A second important distinction is between the actual body count that will emerge over the next decade, and the chilling effect that threats of violence have on political life.  The actual body count is not likely to grow large enough to satisfy a statistician (one would hope); and if it does, all bets are off.  But the chilling effect seems to weigh more on Democrats.  Viable candidates will not run for fear of having Republican cross-hairs drawn on their foreheads.  Officials already in office will think twice about voting for measures opposed by the right-wing noise machine, for fear of being targeted for death -- oops I mean defeat in the next election.  This chilling effect seems to be no accident, and to be an actual part of GOP strategy.  Turns out one of their self-appointed foot soldiers was one Turner Haberman, a somewhat nutty 32-year-old trust fund brat from California who threatened to kill Democratic Rep. Jim McDermott of Washington State, and his family and friends for good measure.  "I hate Jim McDermott. I hate his family. I hate his kids. I hate everybody. … I could round them all up, you know, I could look for them."  He did that during the debate over extending Bush tax cuts, a month before the Arizona shooting.  Only after Gabrielle Giffords was shot did the FBI decide maybe they better arrest Haberman.  After arrest he claimed he was drunk at the time; wouldn't ever really hurt anyone; and only made the telephone calls to try to scare members of Congress into voting to extend the Bush tax cuts.  Yes, I know, Haberman was a cell of one, not directly guided or encouraged by any "official" right-wing source.  That is how it must be.  Candidates, professional operatives, and donors can't make those sort of graphic threats directly because it's illegal (and embarrassing).  The program works like this:  first you demonize the opposition, say they are Marxist, hate America etc. and then wait for one of your less inhibited followers to do the ugly part.

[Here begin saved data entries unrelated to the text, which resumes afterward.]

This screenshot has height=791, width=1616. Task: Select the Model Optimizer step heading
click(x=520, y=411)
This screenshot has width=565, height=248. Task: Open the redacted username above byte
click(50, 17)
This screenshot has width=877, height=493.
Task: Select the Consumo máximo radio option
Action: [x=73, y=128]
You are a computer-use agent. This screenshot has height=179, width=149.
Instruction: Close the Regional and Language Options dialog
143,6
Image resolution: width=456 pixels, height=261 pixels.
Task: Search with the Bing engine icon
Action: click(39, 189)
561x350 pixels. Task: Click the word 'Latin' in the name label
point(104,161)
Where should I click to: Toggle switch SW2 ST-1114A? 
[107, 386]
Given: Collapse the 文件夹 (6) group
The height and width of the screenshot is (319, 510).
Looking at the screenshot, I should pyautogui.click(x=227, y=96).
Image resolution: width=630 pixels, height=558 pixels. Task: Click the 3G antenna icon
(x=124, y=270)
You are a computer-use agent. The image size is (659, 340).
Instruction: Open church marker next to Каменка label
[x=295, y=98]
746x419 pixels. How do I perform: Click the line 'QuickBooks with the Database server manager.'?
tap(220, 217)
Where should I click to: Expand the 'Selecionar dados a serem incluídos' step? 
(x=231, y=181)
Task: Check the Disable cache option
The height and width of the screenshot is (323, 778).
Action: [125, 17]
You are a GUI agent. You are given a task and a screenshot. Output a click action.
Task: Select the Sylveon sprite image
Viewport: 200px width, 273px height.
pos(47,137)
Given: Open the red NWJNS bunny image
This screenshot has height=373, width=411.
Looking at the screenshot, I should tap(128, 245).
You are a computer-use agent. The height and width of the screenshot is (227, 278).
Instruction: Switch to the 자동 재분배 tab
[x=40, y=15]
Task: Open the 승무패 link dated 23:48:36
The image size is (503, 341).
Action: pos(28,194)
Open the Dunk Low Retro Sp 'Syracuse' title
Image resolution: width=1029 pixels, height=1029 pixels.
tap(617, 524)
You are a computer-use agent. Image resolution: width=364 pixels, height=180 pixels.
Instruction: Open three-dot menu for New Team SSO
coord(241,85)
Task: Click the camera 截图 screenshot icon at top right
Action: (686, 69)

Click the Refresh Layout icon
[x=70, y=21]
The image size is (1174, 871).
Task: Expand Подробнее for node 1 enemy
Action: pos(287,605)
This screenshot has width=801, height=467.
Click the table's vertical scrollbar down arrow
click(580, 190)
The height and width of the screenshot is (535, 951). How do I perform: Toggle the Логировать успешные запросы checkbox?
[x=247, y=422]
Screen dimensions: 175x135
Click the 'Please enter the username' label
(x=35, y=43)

Not to say that Jared Lougner was part of a GOP script.  Psychos can't be scripted.  But you make your own luck.  Also not to say that every Republican or right-winger is on board with this strategy or takes part in the implementation.  Large, smart movements like the American right wing always use a division of labor whereby only a few participants actually do the dirty work.  Most are allowed to reap the benefits while remaining oblivious; and a few might even offer up criticism of the strategy as window dressing.  (But no candidate will ever be disowned, nor any political operative fired for training figurative gun-sights on the opposition.)  Some Republican office holders might genuinely have second thoughts now that the bullets are flying for real.  But the hard-core operatives and their financial backers care more about victory than the safety of their front men.  Second amendment remedies to big government liberalism will remain on the table until they are clearly seen to turn off voters and lose elections.